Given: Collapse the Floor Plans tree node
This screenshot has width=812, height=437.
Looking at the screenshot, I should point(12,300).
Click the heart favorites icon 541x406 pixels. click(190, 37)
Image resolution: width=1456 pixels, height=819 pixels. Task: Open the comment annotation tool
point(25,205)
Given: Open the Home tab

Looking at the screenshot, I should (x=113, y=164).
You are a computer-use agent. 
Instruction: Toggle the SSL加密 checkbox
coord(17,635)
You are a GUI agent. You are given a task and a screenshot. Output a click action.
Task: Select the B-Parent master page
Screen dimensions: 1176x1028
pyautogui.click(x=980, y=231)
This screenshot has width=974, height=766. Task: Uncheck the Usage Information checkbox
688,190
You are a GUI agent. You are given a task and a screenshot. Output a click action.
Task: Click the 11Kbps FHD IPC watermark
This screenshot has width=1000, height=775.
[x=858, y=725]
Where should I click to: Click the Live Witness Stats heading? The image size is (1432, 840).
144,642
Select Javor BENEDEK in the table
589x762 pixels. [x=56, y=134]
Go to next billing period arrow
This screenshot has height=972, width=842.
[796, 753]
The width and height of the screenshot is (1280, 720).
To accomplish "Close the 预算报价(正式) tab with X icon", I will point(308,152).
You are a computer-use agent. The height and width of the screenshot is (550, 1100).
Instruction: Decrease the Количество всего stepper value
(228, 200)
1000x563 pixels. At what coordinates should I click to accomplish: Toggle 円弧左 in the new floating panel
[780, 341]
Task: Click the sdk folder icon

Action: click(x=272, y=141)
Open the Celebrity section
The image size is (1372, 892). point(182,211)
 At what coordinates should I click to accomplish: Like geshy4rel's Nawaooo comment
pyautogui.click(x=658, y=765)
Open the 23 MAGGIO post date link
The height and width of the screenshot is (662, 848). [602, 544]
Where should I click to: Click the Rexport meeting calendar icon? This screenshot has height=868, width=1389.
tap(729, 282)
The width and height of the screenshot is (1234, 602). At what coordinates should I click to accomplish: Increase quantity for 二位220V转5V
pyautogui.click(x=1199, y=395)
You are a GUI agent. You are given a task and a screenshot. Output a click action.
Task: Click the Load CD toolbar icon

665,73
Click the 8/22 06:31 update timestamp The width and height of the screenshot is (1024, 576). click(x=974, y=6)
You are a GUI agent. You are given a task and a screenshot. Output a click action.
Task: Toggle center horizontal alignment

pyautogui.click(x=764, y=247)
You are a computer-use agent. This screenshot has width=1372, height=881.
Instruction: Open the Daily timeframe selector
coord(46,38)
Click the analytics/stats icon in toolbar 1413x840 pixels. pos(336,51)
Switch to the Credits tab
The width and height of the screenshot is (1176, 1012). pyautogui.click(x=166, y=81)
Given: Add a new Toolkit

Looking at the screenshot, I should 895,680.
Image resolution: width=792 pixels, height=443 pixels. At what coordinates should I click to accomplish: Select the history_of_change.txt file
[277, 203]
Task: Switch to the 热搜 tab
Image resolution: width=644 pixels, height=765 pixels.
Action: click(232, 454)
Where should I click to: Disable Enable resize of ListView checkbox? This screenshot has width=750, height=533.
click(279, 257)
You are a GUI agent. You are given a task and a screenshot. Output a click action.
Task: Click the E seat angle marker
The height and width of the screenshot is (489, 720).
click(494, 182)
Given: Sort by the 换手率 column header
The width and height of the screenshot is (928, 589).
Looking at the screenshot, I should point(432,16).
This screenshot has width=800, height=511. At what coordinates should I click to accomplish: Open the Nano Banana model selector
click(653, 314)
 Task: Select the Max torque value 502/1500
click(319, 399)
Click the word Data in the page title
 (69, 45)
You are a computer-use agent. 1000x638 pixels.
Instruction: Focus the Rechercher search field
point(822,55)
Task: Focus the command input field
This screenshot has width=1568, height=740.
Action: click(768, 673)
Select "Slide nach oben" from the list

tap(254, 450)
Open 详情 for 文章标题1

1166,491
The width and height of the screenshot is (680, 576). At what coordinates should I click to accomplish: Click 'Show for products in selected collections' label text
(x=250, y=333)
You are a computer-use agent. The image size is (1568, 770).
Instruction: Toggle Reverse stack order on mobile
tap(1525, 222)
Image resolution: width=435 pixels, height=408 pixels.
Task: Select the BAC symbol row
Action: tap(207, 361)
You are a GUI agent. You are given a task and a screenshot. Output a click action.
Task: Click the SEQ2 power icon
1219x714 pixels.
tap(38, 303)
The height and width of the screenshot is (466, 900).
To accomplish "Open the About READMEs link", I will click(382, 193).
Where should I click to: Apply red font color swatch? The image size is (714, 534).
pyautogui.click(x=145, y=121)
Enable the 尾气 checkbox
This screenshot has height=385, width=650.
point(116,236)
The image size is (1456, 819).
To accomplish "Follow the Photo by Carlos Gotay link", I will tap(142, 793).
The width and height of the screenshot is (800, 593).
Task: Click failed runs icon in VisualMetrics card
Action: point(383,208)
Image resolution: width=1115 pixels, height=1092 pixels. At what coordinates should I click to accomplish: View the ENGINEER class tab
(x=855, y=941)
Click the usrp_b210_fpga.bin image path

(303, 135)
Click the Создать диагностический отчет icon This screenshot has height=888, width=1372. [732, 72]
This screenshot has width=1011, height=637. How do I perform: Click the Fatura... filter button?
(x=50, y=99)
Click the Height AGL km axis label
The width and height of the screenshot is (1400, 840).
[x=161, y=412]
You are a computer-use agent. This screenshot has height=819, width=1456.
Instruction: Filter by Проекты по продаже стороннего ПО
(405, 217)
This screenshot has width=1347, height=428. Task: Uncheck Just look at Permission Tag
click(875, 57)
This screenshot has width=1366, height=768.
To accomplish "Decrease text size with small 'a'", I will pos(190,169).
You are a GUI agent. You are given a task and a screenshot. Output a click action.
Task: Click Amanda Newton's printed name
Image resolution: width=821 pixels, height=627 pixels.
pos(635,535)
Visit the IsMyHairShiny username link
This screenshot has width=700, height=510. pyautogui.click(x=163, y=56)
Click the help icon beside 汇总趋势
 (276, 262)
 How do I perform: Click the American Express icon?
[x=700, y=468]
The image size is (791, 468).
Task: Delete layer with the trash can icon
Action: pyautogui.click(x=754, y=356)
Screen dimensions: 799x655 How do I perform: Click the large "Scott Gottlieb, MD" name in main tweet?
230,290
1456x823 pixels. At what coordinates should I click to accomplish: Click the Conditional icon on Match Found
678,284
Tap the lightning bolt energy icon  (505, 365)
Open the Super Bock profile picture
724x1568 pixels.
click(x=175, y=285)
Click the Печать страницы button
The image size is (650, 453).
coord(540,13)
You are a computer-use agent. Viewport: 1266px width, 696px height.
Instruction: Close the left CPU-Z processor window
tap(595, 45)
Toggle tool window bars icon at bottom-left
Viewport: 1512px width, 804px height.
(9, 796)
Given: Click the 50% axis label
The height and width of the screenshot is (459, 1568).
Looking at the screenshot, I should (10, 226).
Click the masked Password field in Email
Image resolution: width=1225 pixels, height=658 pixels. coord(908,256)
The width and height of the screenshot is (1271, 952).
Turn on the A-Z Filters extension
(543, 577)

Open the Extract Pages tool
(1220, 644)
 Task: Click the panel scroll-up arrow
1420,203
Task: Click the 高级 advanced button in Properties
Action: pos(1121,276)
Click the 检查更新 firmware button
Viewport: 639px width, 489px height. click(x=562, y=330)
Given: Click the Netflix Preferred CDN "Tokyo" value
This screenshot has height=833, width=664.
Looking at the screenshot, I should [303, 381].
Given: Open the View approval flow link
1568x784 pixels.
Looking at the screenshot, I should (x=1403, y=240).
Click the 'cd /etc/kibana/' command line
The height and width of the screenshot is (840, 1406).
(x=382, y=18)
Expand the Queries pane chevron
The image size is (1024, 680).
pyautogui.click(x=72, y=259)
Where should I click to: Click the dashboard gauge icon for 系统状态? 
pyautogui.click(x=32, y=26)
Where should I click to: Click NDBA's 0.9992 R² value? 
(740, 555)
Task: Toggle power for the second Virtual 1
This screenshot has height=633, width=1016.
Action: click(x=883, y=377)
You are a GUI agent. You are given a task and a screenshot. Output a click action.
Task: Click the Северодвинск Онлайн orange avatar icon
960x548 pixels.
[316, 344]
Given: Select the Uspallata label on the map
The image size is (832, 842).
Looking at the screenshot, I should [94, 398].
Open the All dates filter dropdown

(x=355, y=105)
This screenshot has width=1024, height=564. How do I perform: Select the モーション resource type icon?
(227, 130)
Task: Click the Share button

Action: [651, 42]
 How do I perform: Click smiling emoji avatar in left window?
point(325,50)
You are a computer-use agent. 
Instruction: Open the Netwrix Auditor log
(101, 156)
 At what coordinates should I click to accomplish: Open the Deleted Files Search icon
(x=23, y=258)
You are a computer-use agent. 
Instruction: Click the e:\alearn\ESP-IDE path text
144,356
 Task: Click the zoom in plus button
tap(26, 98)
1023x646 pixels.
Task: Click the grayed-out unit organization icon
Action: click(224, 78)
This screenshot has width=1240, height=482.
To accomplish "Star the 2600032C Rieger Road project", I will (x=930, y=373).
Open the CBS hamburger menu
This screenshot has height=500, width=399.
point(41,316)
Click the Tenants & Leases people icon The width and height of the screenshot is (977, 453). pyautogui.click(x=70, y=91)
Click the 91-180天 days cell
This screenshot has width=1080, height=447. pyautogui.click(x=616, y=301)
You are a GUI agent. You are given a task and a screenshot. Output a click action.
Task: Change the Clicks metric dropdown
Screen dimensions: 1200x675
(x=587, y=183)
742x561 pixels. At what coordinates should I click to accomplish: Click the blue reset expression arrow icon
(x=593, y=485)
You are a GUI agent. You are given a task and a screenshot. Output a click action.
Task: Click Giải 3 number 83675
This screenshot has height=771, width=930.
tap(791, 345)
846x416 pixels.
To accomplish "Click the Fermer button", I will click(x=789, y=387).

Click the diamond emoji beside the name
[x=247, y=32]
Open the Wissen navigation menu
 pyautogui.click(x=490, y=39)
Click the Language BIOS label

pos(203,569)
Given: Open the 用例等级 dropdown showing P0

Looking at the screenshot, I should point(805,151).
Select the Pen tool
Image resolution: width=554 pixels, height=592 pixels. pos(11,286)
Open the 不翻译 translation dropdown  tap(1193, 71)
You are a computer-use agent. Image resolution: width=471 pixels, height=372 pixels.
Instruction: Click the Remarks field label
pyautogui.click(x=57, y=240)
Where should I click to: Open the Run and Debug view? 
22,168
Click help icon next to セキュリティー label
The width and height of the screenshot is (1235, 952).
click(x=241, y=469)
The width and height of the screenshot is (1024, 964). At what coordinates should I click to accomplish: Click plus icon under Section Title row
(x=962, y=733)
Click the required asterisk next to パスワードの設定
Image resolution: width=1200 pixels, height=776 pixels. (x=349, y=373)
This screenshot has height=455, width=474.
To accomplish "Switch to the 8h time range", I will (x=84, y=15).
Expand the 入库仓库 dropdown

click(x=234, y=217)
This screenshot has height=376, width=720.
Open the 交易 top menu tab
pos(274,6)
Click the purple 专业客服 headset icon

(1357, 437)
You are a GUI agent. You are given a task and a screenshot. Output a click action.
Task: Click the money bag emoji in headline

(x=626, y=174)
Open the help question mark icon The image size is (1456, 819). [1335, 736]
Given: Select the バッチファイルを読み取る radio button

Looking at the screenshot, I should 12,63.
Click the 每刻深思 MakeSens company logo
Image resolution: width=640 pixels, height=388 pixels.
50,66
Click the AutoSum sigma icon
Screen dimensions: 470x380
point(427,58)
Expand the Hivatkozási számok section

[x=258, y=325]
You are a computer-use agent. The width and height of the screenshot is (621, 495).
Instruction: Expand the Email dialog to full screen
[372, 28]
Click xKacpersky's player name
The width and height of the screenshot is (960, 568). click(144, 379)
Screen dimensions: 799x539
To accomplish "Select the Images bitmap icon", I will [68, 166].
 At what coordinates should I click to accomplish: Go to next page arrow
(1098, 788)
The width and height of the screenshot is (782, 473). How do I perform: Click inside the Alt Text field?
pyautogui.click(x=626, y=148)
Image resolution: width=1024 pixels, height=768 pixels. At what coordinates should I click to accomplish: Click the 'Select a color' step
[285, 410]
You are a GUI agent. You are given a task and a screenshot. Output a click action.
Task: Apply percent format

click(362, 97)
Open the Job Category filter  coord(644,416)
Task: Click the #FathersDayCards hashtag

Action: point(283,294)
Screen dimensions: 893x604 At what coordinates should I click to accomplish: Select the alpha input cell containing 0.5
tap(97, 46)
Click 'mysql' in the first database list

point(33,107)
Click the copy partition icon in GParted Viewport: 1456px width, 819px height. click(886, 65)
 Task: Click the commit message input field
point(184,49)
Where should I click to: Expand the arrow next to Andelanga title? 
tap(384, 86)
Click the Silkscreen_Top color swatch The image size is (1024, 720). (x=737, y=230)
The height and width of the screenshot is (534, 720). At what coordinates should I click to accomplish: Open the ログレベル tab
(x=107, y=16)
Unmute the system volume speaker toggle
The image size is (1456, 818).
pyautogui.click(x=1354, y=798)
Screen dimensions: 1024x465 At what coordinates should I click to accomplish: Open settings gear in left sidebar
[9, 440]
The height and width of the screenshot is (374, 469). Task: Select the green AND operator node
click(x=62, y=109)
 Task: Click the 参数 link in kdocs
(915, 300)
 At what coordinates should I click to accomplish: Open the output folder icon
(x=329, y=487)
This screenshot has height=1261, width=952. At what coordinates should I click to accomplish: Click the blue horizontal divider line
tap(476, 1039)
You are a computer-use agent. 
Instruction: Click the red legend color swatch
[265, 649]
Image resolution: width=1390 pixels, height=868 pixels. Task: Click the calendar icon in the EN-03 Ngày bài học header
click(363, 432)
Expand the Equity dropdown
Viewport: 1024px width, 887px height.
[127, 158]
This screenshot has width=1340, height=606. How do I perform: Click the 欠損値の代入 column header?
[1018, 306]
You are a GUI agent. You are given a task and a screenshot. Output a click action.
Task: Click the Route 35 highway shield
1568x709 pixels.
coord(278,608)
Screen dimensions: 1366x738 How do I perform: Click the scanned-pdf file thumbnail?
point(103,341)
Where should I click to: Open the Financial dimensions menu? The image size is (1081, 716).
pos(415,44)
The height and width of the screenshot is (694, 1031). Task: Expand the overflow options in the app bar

= = =

— Directions for this task —
Please put the data above into a JSON list of strings, one string per line, covering everything from the line containing "1000x563 pixels. At" down to the line containing "Looking at the screenshot, I should point(432,16).", leaving out blank lines.

— Task response —
[
  "1000x563 pixels. At what coordinates should I click to accomplish: Toggle 円弧左 in the new floating panel",
  "[780, 341]",
  "Task: Click the sdk folder icon",
  "Action: click(x=272, y=141)",
  "Open the Celebrity section",
  "The image size is (1372, 892). point(182,211)",
  " At what coordinates should I click to accomplish: Like geshy4rel's Nawaooo comment",
  "pyautogui.click(x=658, y=765)",
  "Open the 23 MAGGIO post date link",
  "The height and width of the screenshot is (662, 848). [602, 544]",
  "Where should I click to: Click the Rexport meeting calendar icon? This screenshot has height=868, width=1389.",
  "tap(729, 282)",
  "The width and height of the screenshot is (1234, 602). At what coordinates should I click to accomplish: Increase quantity for 二位220V转5V",
  "pyautogui.click(x=1199, y=395)",
  "You are a GUI agent. You are given a task and a screenshot. Output a click action.",
  "Task: Click the Load CD toolbar icon",
  "665,73",
  "Click the 8/22 06:31 update timestamp The width and height of the screenshot is (1024, 576). click(x=974, y=6)",
  "You are a GUI agent. You are given a task and a screenshot. Output a click action.",
  "Task: Toggle center horizontal alignment",
  "pyautogui.click(x=764, y=247)",
  "You are a computer-use agent. This screenshot has width=1372, height=881.",
  "Instruction: Open the Daily timeframe selector",
  "coord(46,38)",
  "Click the analytics/stats icon in toolbar 1413x840 pixels. pos(336,51)",
  "Switch to the Credits tab",
  "The width and height of the screenshot is (1176, 1012). pyautogui.click(x=166, y=81)",
  "Given: Add a new Toolkit",
  "Looking at the screenshot, I should 895,680.",
  "Image resolution: width=792 pixels, height=443 pixels. At what coordinates should I click to accomplish: Select the history_of_change.txt file",
  "[277, 203]",
  "Task: Switch to the 热搜 tab",
  "Image resolution: width=644 pixels, height=765 pixels.",
  "Action: click(232, 454)",
  "Where should I click to: Disable Enable resize of ListView checkbox? This screenshot has width=750, height=533.",
  "click(279, 257)",
  "You are a GUI agent. You are given a task and a screenshot. Output a click action.",
  "Task: Click the E seat angle marker",
  "The height and width of the screenshot is (489, 720).",
  "click(494, 182)",
  "Given: Sort by the 换手率 column header",
  "The width and height of the screenshot is (928, 589).",
  "Looking at the screenshot, I should point(432,16)."
]